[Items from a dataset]
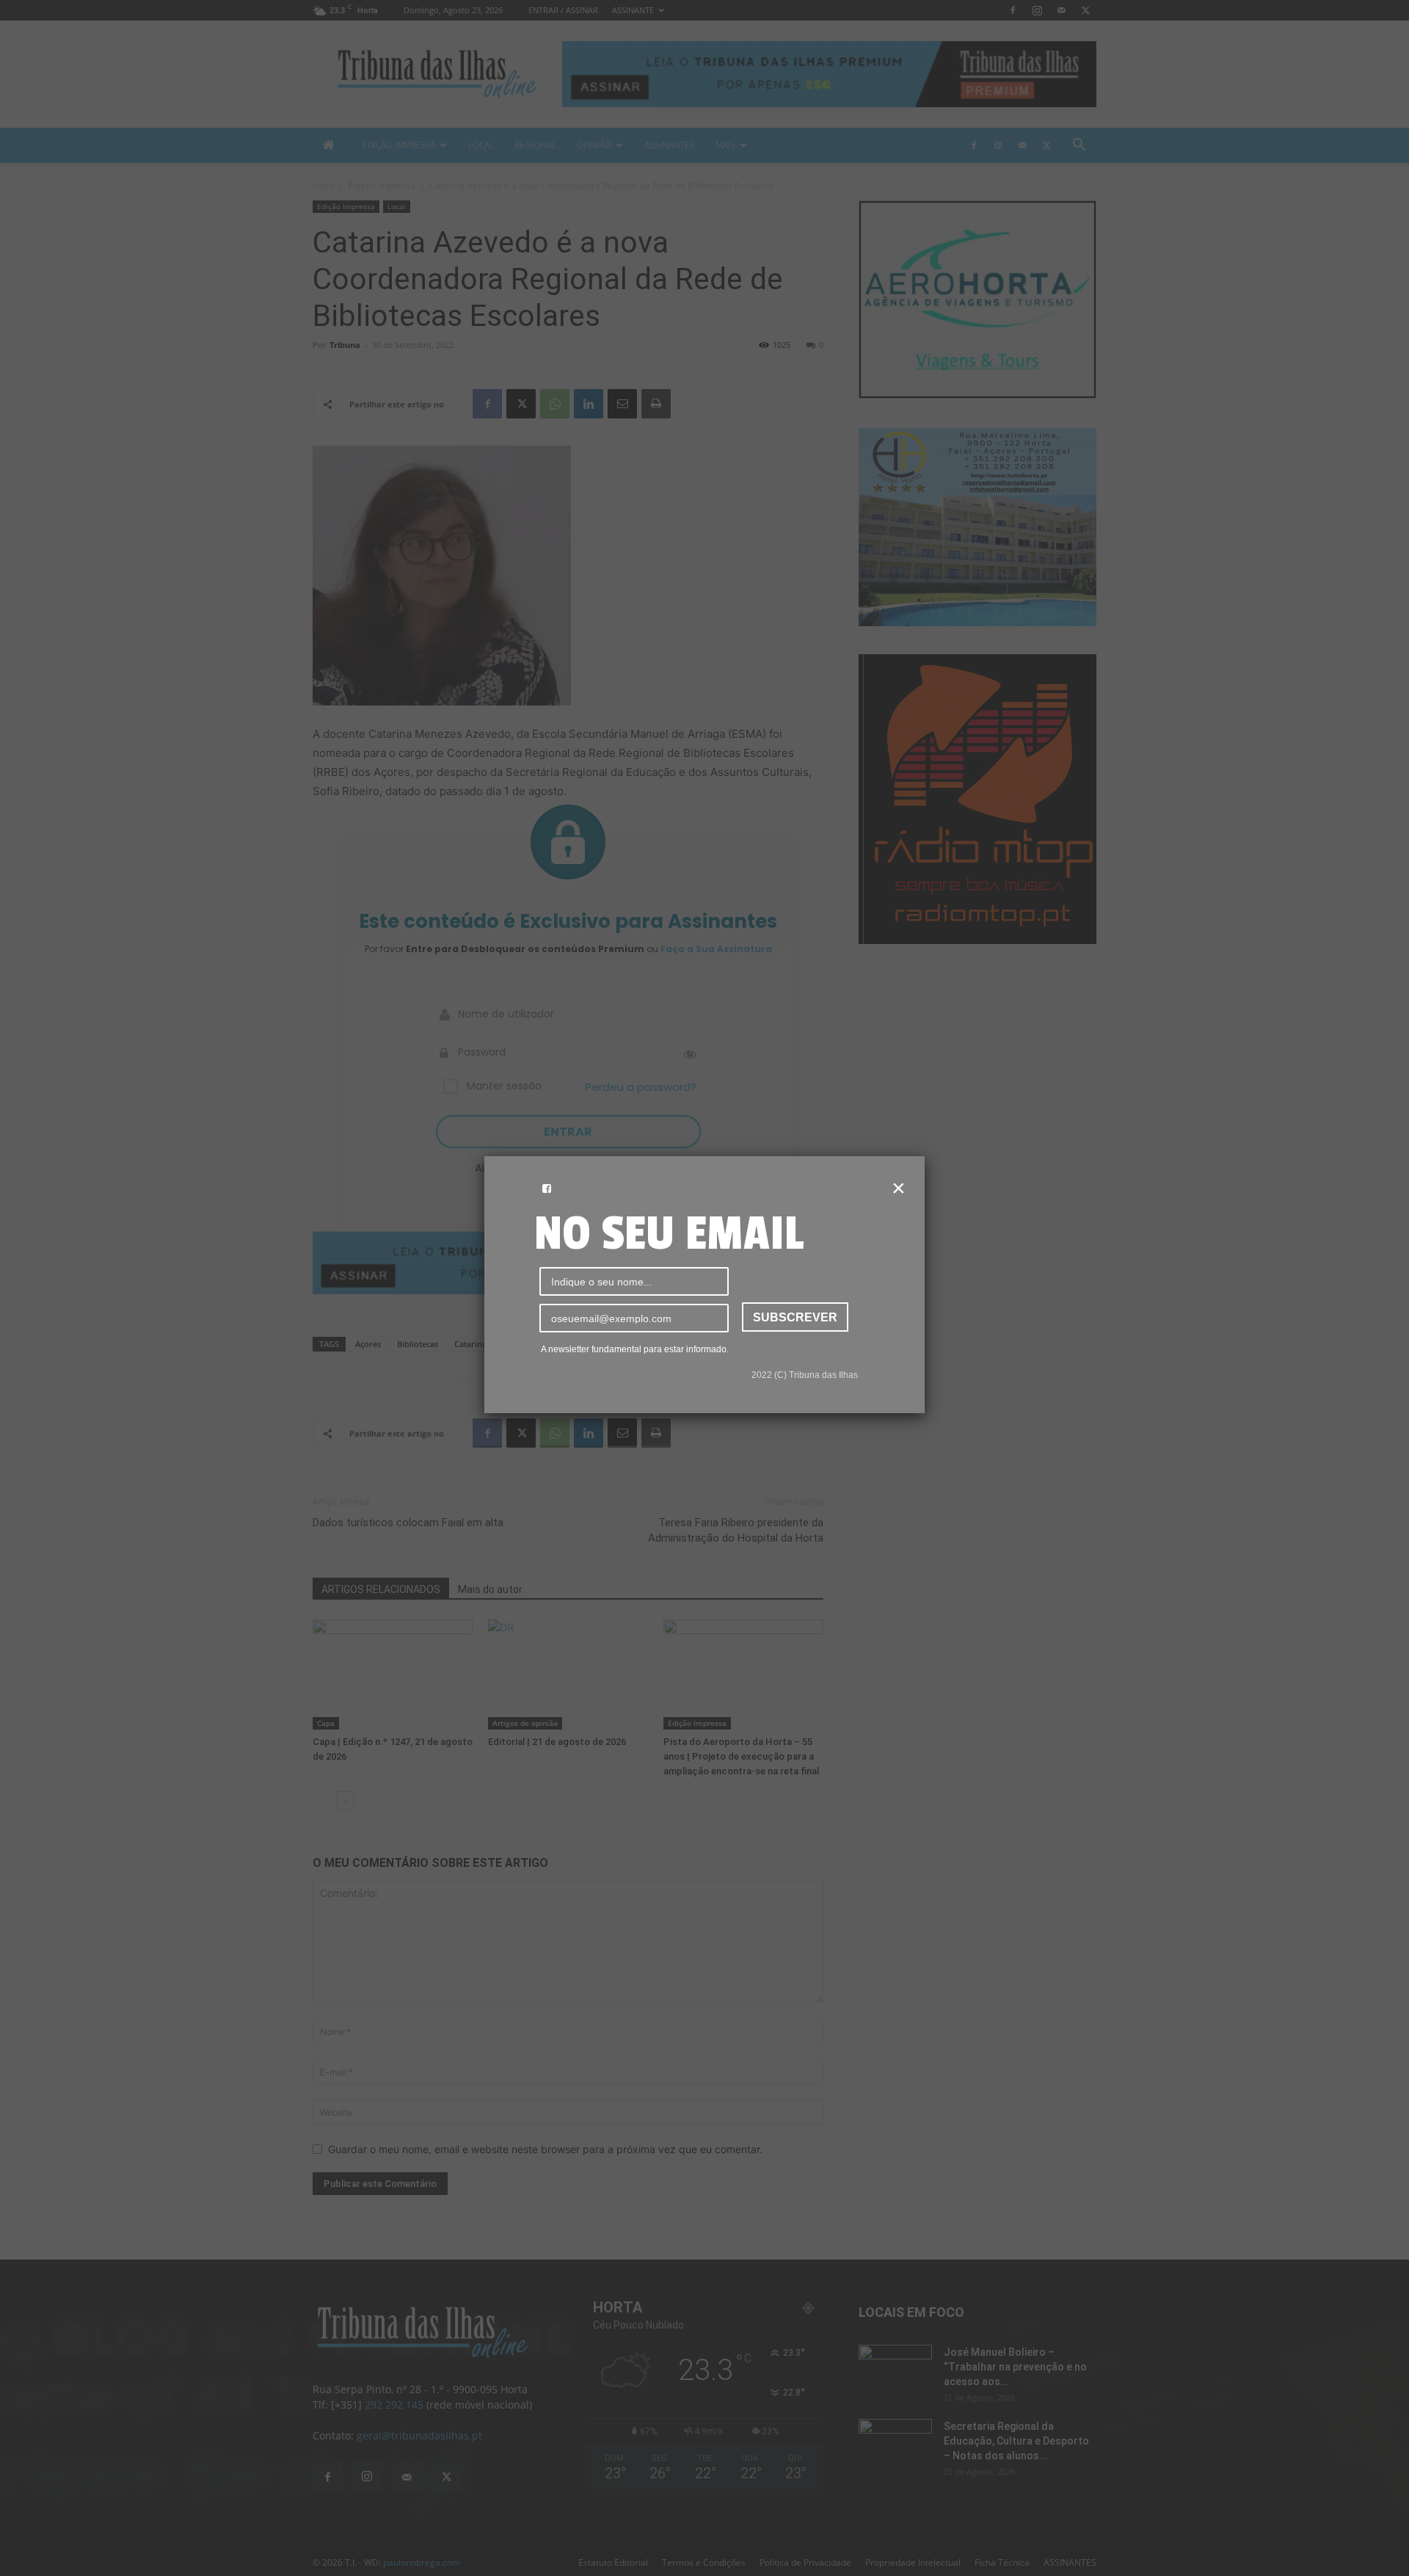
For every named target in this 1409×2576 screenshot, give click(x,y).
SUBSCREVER (795, 1317)
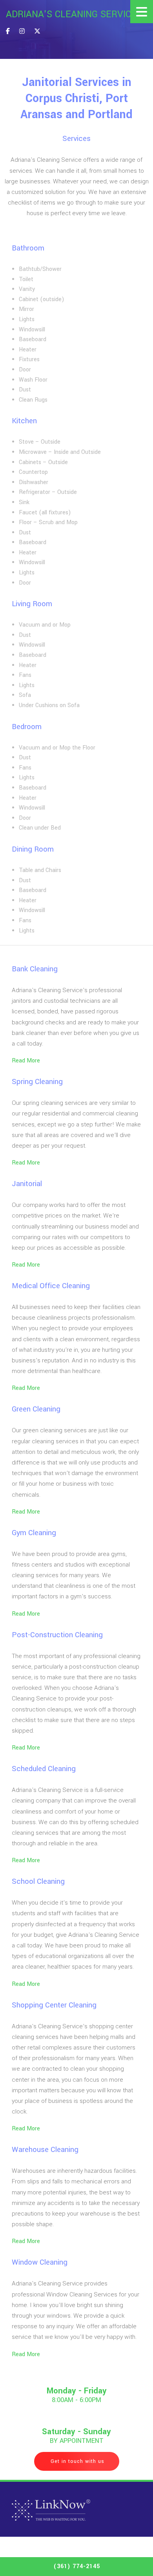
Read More (27, 1061)
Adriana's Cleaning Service (71, 14)
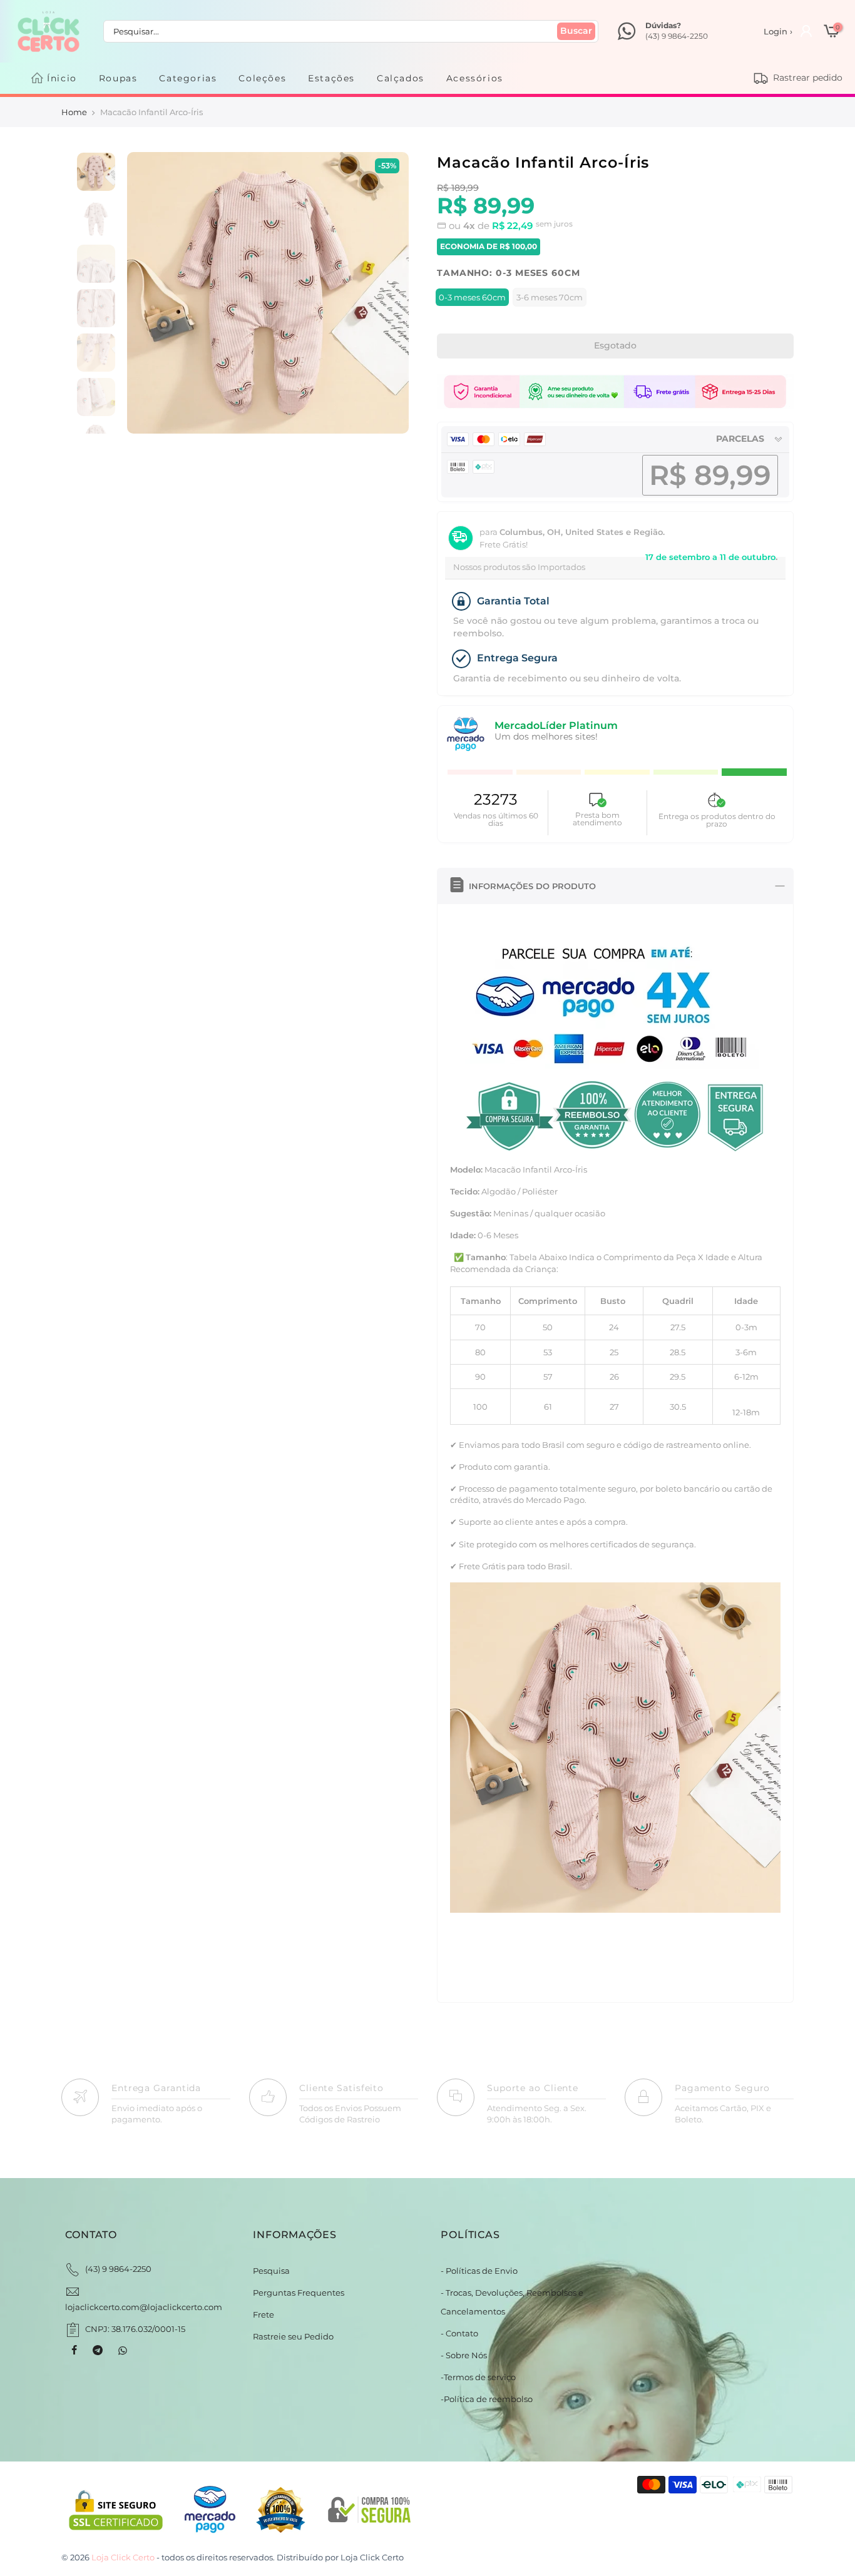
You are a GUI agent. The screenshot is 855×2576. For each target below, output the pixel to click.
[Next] (386, 293)
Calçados (400, 78)
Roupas (118, 78)
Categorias (188, 78)
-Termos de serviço (478, 2377)
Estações (331, 78)
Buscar (576, 30)
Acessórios (474, 78)
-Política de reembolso (487, 2399)
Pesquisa (271, 2271)
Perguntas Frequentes (298, 2293)
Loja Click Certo (372, 2557)
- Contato (459, 2333)
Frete (263, 2314)
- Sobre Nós (464, 2355)
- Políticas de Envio (479, 2271)
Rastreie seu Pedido (293, 2336)
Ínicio (62, 78)
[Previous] (149, 293)
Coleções (262, 78)
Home (74, 112)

→ PROBLEM
Beginning at the line that holds "- Políticas de Envio (479, 2271)", copy every line through the end of the entries exactly as given, and only those lines.

→ ANSWER SECTION
- Políticas de Envio (479, 2271)
Rastreie seu Pedido (293, 2336)
Ínicio (62, 78)
[Previous] (149, 293)
Coleções (262, 78)
Home (74, 112)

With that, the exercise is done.